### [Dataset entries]
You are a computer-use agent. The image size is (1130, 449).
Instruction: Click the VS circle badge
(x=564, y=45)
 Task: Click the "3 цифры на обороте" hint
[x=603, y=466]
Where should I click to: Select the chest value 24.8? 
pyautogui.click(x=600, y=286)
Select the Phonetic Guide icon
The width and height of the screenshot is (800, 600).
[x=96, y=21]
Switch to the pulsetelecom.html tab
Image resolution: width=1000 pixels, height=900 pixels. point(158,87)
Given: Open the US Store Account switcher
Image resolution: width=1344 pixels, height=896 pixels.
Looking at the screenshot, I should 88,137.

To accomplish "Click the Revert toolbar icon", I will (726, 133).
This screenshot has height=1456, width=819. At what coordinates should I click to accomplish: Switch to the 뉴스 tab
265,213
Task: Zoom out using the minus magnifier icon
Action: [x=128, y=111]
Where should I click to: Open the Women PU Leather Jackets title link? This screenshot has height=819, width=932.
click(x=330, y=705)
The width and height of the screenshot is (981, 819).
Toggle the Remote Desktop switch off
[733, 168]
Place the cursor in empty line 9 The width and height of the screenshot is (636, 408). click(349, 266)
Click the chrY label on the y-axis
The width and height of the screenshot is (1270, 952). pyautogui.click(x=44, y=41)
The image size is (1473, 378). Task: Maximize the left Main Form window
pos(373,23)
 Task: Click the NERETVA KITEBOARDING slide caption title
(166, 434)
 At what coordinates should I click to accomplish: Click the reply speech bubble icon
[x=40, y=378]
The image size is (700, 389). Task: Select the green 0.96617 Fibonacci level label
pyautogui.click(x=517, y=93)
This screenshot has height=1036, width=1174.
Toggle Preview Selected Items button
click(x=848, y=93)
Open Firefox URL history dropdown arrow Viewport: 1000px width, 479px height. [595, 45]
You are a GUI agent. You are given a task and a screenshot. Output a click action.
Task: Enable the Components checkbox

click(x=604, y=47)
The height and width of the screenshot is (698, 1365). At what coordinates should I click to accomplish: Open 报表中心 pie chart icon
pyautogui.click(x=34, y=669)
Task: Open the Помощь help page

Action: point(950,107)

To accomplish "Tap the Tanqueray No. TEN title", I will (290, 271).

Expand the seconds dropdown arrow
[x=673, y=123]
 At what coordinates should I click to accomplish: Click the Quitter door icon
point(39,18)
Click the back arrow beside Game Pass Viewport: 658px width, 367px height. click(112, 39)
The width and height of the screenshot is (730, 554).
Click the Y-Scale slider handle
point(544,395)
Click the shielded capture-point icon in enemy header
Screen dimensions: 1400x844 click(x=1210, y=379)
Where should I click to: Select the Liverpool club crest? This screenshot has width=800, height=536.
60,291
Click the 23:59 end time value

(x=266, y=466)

### [WORK ITEM]
Only the lines above starting at the line that holds "Given: Open the US Store Account switcher" and ending at the line that holds "Place the cursor" are to be repeated, exactly and in full.

### [FINAL ANSWER]
Given: Open the US Store Account switcher
Image resolution: width=1344 pixels, height=896 pixels.
Looking at the screenshot, I should 88,137.

To accomplish "Click the Revert toolbar icon", I will (726, 133).
This screenshot has height=1456, width=819. At what coordinates should I click to accomplish: Switch to the 뉴스 tab
265,213
Task: Zoom out using the minus magnifier icon
Action: [x=128, y=111]
Where should I click to: Open the Women PU Leather Jackets title link? This screenshot has height=819, width=932.
click(x=330, y=705)
The width and height of the screenshot is (981, 819).
Toggle the Remote Desktop switch off
[733, 168]
Place the cursor in empty line 9 The width and height of the screenshot is (636, 408). click(349, 266)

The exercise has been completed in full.